ClementPinard/SfmLearner-Pytorch

Does the size of batch-size affect the training results?

youmi-zym opened this issue ยท 14 comments

Hi,
I have run the train.py with the command blow on KITTI-raw-data :
python3 train.py /path/to/the/formatted/data/ -b4 -m0 -s2.0 --epoch-size 1000 --sequence-length 5 --log-output --with-gt
Otherwise the batch-size=80, and the train(41664)/vaild(2452) split is different.
The result I get is:
disp:
Results with scale factor determined by GT/prediction ratio (like the original paper) :
`
abs_rel, sq_rel, rms, log_rms, a1, a2, a3
0.2058, 1.6333, 6.7410, 0.2895, 0.6762, 0.8853, 0.9532

pose:
Results 10
ATE, RE
mean 0.0223, 0.0053
std 0.0188, 0.0036

Results 09
ATE, RE
mean 0.0284, 0.0055
std 0.0241, 0.0035
`
You can see that there's still a quiet big margin with yours:
Abs Rel | Sq Rel | RMSE | RMSE(log) | Acc.1 | Acc.2 | Acc.3
0.181 | 1.341 | 6.236 | 0.262 | 0.733 | 0.901 | 0.964

I think there is no other factors causing this difference, otherwise the batch-size and data split.

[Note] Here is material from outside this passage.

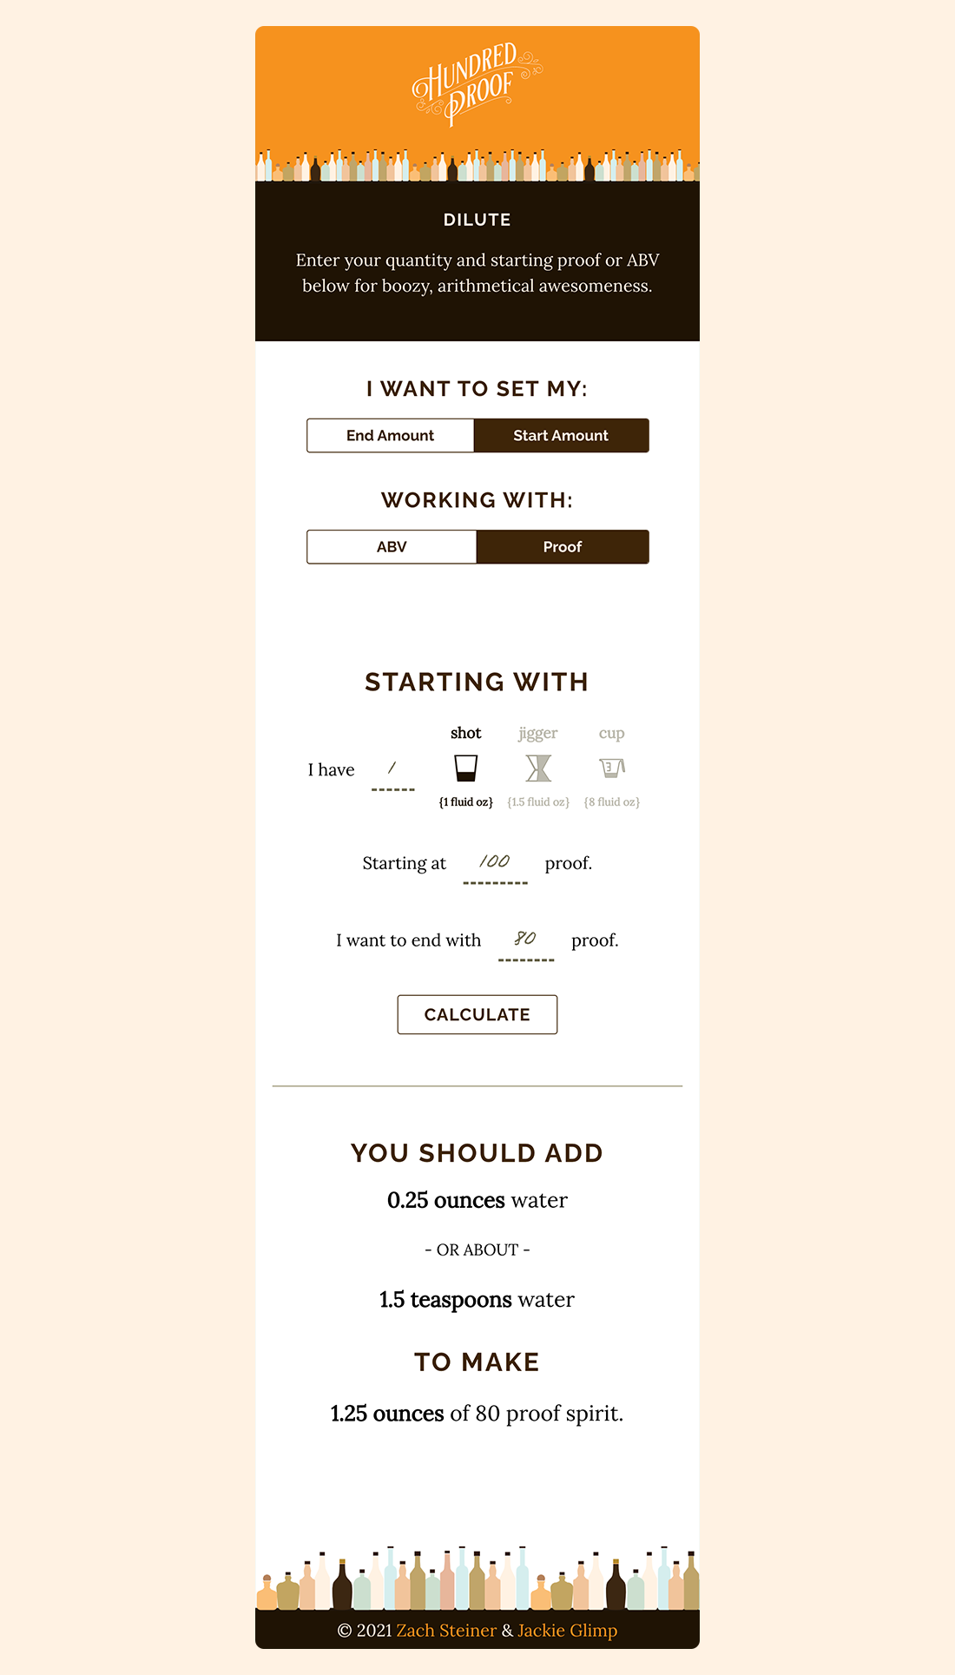Switch to End Amount mode
Viewport: 955px width, 1675px height.
391,436
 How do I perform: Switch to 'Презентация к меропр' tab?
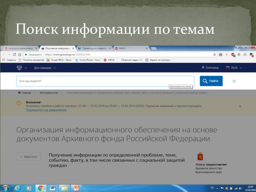pos(95,48)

Therefore, does the size of batch-size affect the training results?

What's more, when I try to train my model with two Titan GPUs, batch-size=80*2=160, the memory usage of each GPU is:
GPU0: about 11G, GPU1: about 6G.
There is a huge memory usage difference between two GPUs, and it seriously impacts multi-gpu trianing.
And then I find the loss calculations are all placed on the first GPU, actually the memory is mainly used to calculate the 4 scales of depth photometric_reconstruction_loss, and we can just move some scales to the cuda:0, and others to cuda:1, it might be better I think.

Hello, thanks for using this code !

The big batch training is more a machine learning problem than an implementation problem I think !
Basically, KITTI is a very hard dataset when considering regularization, you can see it on road textures, which are as uniformly textures as the sky, and the network will consider it to be at infinite distance.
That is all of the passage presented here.